Ashurst's Beacon




As we approach the Christmas season readers uninspired  by this column at other times of the year begin to turn their minds to the problem of the Christmas outing. Given that Yuletide has now become a two week binge fest of eating, drinking and shopping the novelty value of going for a walk acts as a rest cure from all the other usual activities. Here is a suggestion which has several positive features to make it an ideal family Christmas walk. Firstly it is close to the motorway network making it accessible in all but dire weather. On route there are two inns just in case you feel the need to top up on food and drink.
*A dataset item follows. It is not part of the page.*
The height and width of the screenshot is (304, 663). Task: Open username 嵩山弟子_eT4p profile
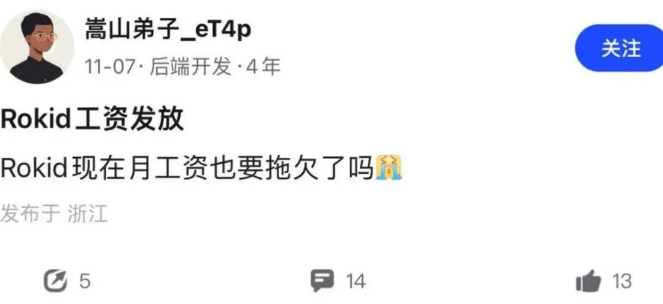point(168,30)

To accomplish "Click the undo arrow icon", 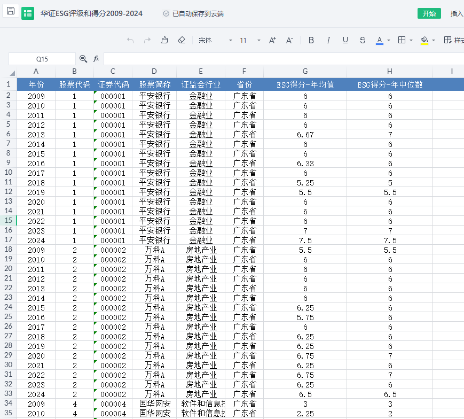I will [131, 40].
Thirdly it is relatively short – just requiring a morning and afternoon. Finally the viewpoints at the start of the walk and from the Beacon itself are just about the best in the county.
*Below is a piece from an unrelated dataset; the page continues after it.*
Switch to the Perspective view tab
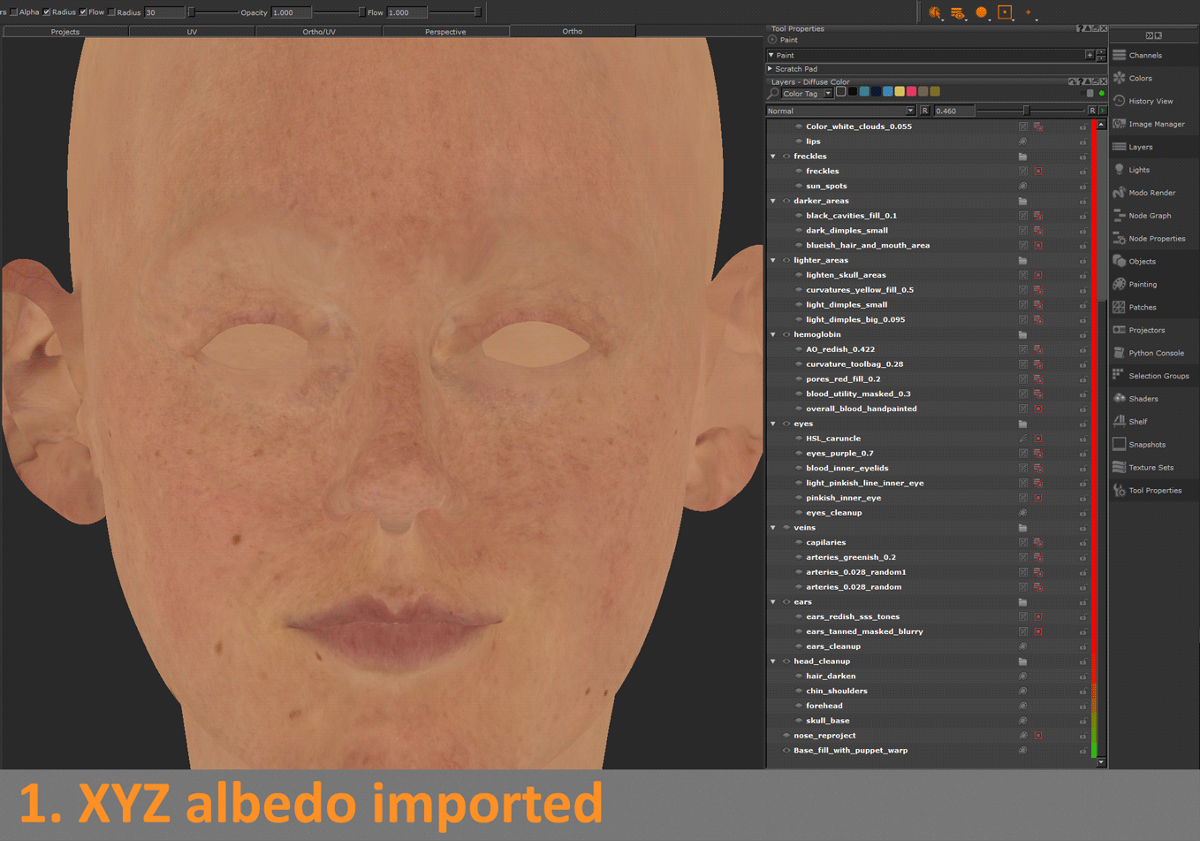The image size is (1200, 841). [445, 32]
Start: Beacon Country Park car park on Mill Lane, Upholland (known as Carr Lane car park) Post Code WN8 7RU GR SD 508065.

Note that the SAT NAV may direct you to the golf club car park which is by the visitors' centre. Carr Lane car park is a further 400yds to the south. 

Fact file: 

Distance 5 miles (8k)

Time: 2-3 hours

Grade: Easy with a very short, sharp ascent to Ashurst Beacon. The walk ends with a 25 minute walk along a lane which can be busy at weekends. Mud alert! On some sections of the walk mud will be encountered - especially after prolonged spells of wet weather.

Map Explorer 285 Southport and Chorley


Map by kind permission of Johnston Press 


1. From near the trig point

close to the car park there is a superb view towards Liverpool and the Clwydian Hills beyond. From the car park walk onto Mill Lane turning left and about 80yds on the opposite side of the road,

take the footpath sign indicated alongside the first house on the right.  The footpath takes you through meadows where you keep the field boundary on your left.  

Maintain this direction as you pass through woodland. After about 15 minutes gentle descent you will see a bungalow on the left, go through the stile on the left just after the bungalow, which leads you into a lane, turn right. 

2. A short distance ahead take the public footpath unusually indicated on the gate into an attractive property.  


The path leads to the left of the house and reaches open fields.


 After 300yds the path joins a track.  Follow the track as it skirts woodland,


then where the track turns pronouncedly left keep on it to just before the iron pole barrier (leading to shooting land).  


Here take the footpath on the right indicated by the waymarker. The footpath leads through trees into arable land beyond.  


When the footpath meets a track turn left. After 100yds turn right downwards through trees finding a waymarked path. Cross a stile


and continue into open fields.


Keep ahead  to the rear of a farm with a row of handsome poplars.  The path skirts to the left of the farm and leads out onto a lane.

3. Cross the lane onto a track that initially has the hedge on its right.  After crossing a stretch of open arable land, the route crosses a track, passes through a ribbon of woodland.  to reach another track.  Turn left and then continue 100yds to cross a footbridge and go through a kissing gate on the left.


 Begin a gentle ascent in the next pasture


passing below telephone wires to enter woodland at a stile. Turn right onto a brick track


leading to Hillock Lane.  


Turn left and after 400yds turn left again into Higher Lane.

4. About 700yds turn left at the primary school before the church towards Ashurst Hall.


 This path soon leads you up a sharp incline to Ashurst Beacon, one of the finest viewpoints in the county.  


From the folly turn southwards and descend on a broad grassy track dropping through trees into Beacon Lane.  Turn left and walk along the road firstly passing the Beacon Inn, closely followed by The Prince William public house, after 25 minutes arriving back at the car park.  


POI The original beacon formed a chain of signal fires at the time of the Spanish Armada (1588). During the Napoleonic Wars the landowner Sir William Ashurst set up this more permanent structure.